The National Aeronautics and Space Administration points out in the 10-page document that the lower fuel cost charged to Google by the government was the result of a misunderstanding, not outright favoritism.
NASA leases space at an airfield in California to a company called H211, which manages the private aircraft of Google’s executives. H211 pays $1.4 million a year to lease the space, and NASA can use the planes when Page, Brin, and Schmidt aren’t traveling. The report said that NASA has used the craft to collect climate data without being charged.
The aviation fuel provider for the U.S. Department of Defense thought that H211 was only performing flights related to NASA’s operations and so charged the company the lower fee for fuel reserved for Defense Department operations by accident instead of the higher price that is supposed to be charged for private operations. In reality, only about a quarter of the flights taken by those aircraft were performed by NASA.
Google is referring questions to H211, which has said it’s in the process of reviewing the report. Reuters reports that Iowa Sen. Chuck Grassley said the Defense Department should be reimbursed for the fuel by H211. It is unclear from the report whether Google or its executives benefited directly from the savings.

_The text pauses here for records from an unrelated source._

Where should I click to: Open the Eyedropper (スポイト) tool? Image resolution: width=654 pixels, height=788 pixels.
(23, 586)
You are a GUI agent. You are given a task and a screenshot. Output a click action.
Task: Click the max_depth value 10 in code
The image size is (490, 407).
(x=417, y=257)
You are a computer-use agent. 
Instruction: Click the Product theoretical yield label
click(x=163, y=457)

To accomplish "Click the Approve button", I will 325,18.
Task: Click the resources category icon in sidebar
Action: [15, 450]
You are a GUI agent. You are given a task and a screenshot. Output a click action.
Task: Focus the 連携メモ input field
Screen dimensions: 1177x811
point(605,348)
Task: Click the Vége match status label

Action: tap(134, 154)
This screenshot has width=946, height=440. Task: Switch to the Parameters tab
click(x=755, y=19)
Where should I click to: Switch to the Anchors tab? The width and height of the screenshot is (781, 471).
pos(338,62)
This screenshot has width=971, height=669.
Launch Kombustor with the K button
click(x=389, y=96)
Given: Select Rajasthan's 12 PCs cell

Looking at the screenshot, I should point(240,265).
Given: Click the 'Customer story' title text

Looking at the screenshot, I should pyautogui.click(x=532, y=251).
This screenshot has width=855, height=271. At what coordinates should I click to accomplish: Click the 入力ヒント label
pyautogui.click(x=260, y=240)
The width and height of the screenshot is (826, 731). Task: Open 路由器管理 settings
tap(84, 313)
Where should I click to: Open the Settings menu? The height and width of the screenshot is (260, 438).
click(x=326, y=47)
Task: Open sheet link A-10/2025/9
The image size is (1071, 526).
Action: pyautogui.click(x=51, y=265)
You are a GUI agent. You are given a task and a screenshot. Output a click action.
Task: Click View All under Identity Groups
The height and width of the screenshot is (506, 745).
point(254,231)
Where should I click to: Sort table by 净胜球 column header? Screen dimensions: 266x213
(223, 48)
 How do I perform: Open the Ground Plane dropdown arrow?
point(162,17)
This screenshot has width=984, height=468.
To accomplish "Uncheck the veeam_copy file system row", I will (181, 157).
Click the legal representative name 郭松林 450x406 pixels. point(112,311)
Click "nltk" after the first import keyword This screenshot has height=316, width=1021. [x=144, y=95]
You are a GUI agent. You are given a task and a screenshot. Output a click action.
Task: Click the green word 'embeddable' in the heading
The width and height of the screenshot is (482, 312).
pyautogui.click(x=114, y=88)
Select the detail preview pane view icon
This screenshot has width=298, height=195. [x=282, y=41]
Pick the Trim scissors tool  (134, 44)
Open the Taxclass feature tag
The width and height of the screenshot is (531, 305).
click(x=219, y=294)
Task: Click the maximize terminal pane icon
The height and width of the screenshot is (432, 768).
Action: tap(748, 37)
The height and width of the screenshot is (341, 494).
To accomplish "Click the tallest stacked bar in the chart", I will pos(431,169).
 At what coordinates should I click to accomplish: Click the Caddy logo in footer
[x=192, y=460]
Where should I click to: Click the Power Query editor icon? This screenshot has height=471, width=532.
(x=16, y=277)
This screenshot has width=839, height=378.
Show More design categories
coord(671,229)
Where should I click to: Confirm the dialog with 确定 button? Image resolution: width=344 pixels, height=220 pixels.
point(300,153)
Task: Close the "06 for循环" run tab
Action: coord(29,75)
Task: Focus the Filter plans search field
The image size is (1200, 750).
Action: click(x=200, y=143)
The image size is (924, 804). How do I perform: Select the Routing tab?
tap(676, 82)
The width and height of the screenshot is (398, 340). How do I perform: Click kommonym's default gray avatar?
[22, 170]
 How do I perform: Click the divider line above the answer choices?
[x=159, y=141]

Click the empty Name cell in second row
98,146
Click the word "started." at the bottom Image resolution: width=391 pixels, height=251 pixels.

The news comes as Google is being called out for taking advantage of public transportation systems in San Francisco. Protestors gathered at a stop for the private Google buses used to shuttle employees on Monday, CNN reported. People who use regular city buses have become increasingly frustrated with the fancy buses used by Silicon Valley companies to transport their employees because they take up space at public bus stops. Many argue that companies like Google could put the money used for its private buses into making the mass public transit in San Francisco better for everyone.
NASA said in its report that while the lower fuel cost charged to Google was a mistake, it also “engendered a sense of unfairness and a perception of favoritism toward H211 and its owners.” While the fuel issue seems to have been an honest mistake, it certainly won’t help Google face growing controversy about how it chooses to use its money and power, and for whose benefit.